**EXCERPTED PASSAGE:**
Dr John Scott was an internationally known and respected geologist, known
especially in Australia for his Curtin professorship and geochemical studies. His
career across half a century was wide-ranging, enlivened by the adventure of foreign
assignments and enriched by coincidences that brought new directions, lifelong
friends and a lifetime partner. He loved rocks, books and a glass or two of red wine,
not necessarily in that order, his daughter wrote recently, and all who knew him
would agree.
Born in England in August 1944, John attended primary and secondary school in
Essex and, on his father’s advice to spread his wings, studied geology at the
University of Wales (Aberystwyth), gaining a BSc in 1965 and an MSc and Diploma
in Micropalaeontology in 1966. In 1970 he was awarded a PhD from the University
of Reading for research on modern carbonates and associated microfauna off the
Atlantic coast of Ireland. Those research years in a caravan that served as both
home and laboratory, collecting samples with the help of local fishermen and relaxing
in the local pub bred a lasting affection for the Irish and their joy in company.
One of the formative experiences of his youth and a lifelong source of stories began
when he joined the Geology Department at the University College, London University
as a Research Fellow and worked on the Co-operative Investigation of the
Caribbean and Adjacent Region. CICAR was investigating the possible
environmental impacts of a proposed canal through Central America to link the
Caribbean and the Pacific. John was assigned to the Royal Navy with officer status
aboard HMS Fox, with three doctoral students to supervise. He had already
acquired a broad knowledge of WW2 and naval history, and this ensured he was
quickly accepted aboard. Lifelong friend, Peter Dolan one of those students, recalls
that John’s fulsome belly-laugh and fondness for institutional protocol (pass the port
to the left in the officer’s ward-room) also served him well. John enjoyed the
geopolitics of the Navy ‘showing the flag’, but he enjoyed even more the visits to the
small Caribbean islands where ‘well victualled receptions’ were held at the residence
of the UK’s colonial representative.

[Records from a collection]
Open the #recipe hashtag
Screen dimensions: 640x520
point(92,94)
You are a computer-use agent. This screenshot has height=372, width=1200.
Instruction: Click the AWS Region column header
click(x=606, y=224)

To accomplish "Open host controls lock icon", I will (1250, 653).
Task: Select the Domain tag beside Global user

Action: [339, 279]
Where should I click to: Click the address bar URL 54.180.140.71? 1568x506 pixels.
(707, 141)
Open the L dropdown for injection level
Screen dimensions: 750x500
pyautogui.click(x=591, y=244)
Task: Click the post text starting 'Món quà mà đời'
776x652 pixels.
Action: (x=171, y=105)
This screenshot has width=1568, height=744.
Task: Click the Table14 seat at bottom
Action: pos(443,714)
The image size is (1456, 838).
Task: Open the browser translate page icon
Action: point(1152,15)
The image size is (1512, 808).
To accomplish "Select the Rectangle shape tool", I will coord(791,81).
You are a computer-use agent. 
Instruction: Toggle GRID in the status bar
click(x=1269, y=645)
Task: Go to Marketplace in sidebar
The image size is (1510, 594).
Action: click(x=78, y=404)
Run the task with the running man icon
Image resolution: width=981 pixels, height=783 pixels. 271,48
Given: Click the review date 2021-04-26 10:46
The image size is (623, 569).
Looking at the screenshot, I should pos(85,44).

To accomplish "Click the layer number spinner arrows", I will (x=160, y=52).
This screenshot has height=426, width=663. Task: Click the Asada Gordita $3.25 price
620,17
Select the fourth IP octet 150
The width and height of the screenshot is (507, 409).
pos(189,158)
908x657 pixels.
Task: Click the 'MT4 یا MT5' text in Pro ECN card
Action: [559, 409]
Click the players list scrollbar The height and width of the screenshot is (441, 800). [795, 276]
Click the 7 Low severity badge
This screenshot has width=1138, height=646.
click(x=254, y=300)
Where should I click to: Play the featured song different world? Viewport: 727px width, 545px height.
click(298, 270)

**EXERCISE OBJECTIVE:** Continue the account of geologist John Scott's career, starting right after its final sentence, above the lines.

**EXERCISE RESPONSE:**
When those balmy days at sea ended, however, John found himself back with his
students in ‘the Caribbean hut’, a grotty WW2 annex at UCL and his enthusiasm for
this adventure waned. In 1971 he joined Abu Dhabi Petroleum Company (ADPC), a
subsidiary of the Iraq Petroleum Company (IPC), initially as a wellsite geologist and
then working on Cretaceous carbonate reservoirs offshore. In 1974 he was promoted
to Exploration Geologist, responsible for co-ordinating geological aspects of the
exploration programmes.
One of John’s life’s blessed coincidences came at Christmas 1972 when he met an
Australian nurse from WA, newly arrived that day to work in the ADPC medical clinic.
They recognized kindred spirits, were an item by New Year and married in England a
few months later. In 1977 Wendy returned to England to give birth to their first child,
then travelled with babe in arms by ferry and car to Tunisia to join John who had
commenced worked there earlier that year with Buttes Gas and Oil. ‘We were
young’, Wendy says now, looking back with some amazement. ‘In those days, you
just did it’.
They returned to England in 1979 and settled near Reading, eventually purchasing a
5-acre farm, where they ran Gloustershire Old Spots pigs, chickens and geese. Two
other children soon joined the menagerie and added to the barely controlled chaos.
Encouraged by Peter Dolan, John formed a small consultancy, Petroleum Geological
Analysis Ltd, and began work on several small oilfields in the Great Oolite reservoir
in Southern England. The company also began a series of multi-client exploration
studies that were to become its highly respected trademark, with initial projects
detailing the basins onshore UK and in the North Sea.
In the early 1980s, another of John’s serendipitous moments occurred, when he was
contacted by Reading University and asked for advice on handling the hundreds of
thousands of samples – cores, cuttings, outcrop samples and thin sections – they
had been given from IPC’s Middle East operations from the 1920s to 1961. John
recognized the need to minimize the ‘destruction’ of samples while extracting the
enormous amount of exploration data on offer: a major multi-client study was the
answer. He assembled an experienced consulting team and their report, Petroleum
Geology of the Middle East, was completed in 1985, to wide acclaim and major
sales, providing substantial income for the university and the companies. It was this
study which shifted John’s main interest from carbonates to the source rock studies
that were to dominate his later career.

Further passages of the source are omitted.